Perhaps, then, the act itself of listening to the album is the most important result of m b v’s release. Simply put: I would rather listen to this album than anything else I’ve heard in 2013 so far and am confident the feeling will continue through the rest of this year, whether or not “better” albums come along. My desire to continually reevaluate this music has led to a series of playthroughs wherein my own interpretation of the album’s merit has been dynamically inconsistent. It’s obviously well-crafted and well-executed, but does that matter when only a few songs sound as if they move beyond the group’s core sonic palette? Is it even fair to expect a world of difference from m b v? Isn’t it enough that My Bloody Valentine have retained a sonic identity to claim as their own, especially in the face of genres like chillwave, hypnagogic pop, and vaporwave, which are obviously caught up in constructing a music trading in nostalgia for the decades that birthed and allowed this band to develop? Whether or not the album is judged favorably or unfavorably, the fact that there’s still value in My Bloody Valentine’s aesthetic in the face of free Bandcamp downloads, Soundcloud streams, and Tumblr feeds is worthy of note. And it certainly speaks volumes that the group could reemerge in this climate and prove that no one is capable of exactly replicating what they do. It is our own expectations — either for something entirely alien or for something that reinforces their canonized aesthetic — that we confront when listening to m b v, and the act itself of listening to the album is part of this negotiation process.

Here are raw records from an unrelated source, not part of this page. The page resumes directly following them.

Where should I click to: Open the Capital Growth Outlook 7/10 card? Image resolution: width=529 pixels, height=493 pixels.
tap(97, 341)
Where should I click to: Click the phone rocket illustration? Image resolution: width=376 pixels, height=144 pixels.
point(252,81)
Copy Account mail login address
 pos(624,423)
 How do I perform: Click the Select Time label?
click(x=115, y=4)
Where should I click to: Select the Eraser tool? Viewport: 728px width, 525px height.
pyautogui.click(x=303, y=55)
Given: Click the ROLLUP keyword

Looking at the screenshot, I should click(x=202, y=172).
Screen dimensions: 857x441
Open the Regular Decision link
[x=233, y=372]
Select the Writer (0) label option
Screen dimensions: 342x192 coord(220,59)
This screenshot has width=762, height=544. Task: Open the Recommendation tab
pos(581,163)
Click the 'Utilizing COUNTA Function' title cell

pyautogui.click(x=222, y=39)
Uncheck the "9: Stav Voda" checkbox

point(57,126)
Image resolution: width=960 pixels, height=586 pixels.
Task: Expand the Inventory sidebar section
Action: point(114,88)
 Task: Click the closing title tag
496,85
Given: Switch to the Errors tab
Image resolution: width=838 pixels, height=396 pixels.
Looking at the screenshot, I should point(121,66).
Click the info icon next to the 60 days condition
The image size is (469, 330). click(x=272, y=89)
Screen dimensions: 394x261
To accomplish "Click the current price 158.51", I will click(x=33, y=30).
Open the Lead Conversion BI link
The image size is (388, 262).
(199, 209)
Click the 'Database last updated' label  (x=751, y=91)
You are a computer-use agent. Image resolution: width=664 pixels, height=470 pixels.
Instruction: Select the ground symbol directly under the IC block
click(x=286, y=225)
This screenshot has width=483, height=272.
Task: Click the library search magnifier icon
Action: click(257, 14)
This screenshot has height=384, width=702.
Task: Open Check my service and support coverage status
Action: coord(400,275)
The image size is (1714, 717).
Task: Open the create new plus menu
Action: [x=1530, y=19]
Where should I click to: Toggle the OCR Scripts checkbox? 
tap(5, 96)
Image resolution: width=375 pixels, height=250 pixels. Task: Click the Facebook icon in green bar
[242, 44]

There’s an economic tool called discounted utility, which allows for these exact inconsistencies regarding intertemporal choice: by making ourselves aware of the possibility that our own future valuations of something may be lessened, we can account for them in its current valuation. To that end, I can freely admit that I like this record right now, but in the future, I may not. But is taste even relevant in the case of a cultural artifact so long in gestation that its mere appearance catalyzed much of the internet’s music critics into questionably premature evaluations? The worst outcome for m b v would be if it were perpetually caught up in the myopic frame of the present, if the discussion doesn’t evolve beyond there being only two reactions a person can have when hearing it — apathy turning into disdain or starry-eyed worship. I honestly feel a little of both, and I’m not sad or troubled by that at all.